PROBLEM TO WORK ON :: Copy out each of the following entries word for word.
■ ■ ■ ■
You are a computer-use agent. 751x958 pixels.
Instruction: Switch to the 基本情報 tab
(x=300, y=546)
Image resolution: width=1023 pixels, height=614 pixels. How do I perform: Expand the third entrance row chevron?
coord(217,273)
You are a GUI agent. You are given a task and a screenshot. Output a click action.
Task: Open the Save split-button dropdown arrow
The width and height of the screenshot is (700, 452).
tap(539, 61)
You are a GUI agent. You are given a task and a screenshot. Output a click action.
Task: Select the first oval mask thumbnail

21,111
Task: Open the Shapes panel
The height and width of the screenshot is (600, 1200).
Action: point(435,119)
■ ■ ■ ■
TASK SOLUTION ::
You are a computer-use agent. 751x958 pixels.
Instruction: Switch to the 基本情報 tab
(x=300, y=546)
Image resolution: width=1023 pixels, height=614 pixels. How do I perform: Expand the third entrance row chevron?
coord(217,273)
You are a GUI agent. You are given a task and a screenshot. Output a click action.
Task: Open the Save split-button dropdown arrow
The width and height of the screenshot is (700, 452).
tap(539, 61)
You are a GUI agent. You are given a task and a screenshot. Output a click action.
Task: Select the first oval mask thumbnail

21,111
Task: Open the Shapes panel
The height and width of the screenshot is (600, 1200).
Action: point(435,119)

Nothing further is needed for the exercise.